=== Begin Enclosure ===

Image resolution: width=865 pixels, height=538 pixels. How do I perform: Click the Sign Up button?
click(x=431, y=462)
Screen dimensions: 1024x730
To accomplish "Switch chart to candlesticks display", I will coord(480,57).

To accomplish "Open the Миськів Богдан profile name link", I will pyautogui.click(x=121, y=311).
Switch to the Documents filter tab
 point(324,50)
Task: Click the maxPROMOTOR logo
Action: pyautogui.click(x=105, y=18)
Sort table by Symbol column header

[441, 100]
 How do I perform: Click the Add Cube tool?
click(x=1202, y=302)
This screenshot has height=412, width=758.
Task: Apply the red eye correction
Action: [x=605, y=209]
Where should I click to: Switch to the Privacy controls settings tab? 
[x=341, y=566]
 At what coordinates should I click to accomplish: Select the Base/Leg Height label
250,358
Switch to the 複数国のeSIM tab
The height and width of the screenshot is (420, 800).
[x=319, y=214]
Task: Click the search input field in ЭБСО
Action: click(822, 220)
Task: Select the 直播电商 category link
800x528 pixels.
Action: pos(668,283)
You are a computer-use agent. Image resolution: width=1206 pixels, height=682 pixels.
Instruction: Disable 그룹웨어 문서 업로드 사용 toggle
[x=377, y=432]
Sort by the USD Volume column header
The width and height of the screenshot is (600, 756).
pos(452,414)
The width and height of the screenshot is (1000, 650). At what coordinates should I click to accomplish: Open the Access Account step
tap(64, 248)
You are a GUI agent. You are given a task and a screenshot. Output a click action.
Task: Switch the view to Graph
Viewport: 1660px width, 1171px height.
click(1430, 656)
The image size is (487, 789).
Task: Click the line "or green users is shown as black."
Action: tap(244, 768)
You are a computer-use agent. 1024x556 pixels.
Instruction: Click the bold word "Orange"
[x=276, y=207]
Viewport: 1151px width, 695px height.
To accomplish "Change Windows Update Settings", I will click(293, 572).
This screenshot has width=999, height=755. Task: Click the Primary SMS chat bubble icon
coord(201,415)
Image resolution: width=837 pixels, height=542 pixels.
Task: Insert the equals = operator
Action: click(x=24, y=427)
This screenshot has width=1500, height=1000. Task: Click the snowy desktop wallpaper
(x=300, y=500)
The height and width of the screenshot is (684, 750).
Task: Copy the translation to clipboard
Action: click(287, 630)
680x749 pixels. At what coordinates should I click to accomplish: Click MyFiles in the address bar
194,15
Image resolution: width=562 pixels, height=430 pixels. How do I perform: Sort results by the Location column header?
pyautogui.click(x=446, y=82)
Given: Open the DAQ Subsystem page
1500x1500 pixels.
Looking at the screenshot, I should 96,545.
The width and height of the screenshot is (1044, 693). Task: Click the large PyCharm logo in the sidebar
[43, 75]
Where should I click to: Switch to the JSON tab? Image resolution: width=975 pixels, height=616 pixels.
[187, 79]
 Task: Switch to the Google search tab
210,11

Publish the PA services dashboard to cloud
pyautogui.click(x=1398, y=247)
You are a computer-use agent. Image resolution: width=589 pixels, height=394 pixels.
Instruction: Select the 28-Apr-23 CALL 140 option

=== End Enclosure ===

### Directions
Starting at the line that contains "You are a GUI" and stopping after the line that contains "Viewport: 1151px width, 695px height.", write out every line exactly as it appears above, and no other line.

### Exercise result
You are a GUI agent. You are given a task and a screenshot. Output a click action.
Task: Switch the view to Graph
Viewport: 1660px width, 1171px height.
click(1430, 656)
The image size is (487, 789).
Task: Click the line "or green users is shown as black."
Action: tap(244, 768)
You are a computer-use agent. 1024x556 pixels.
Instruction: Click the bold word "Orange"
[x=276, y=207]
Viewport: 1151px width, 695px height.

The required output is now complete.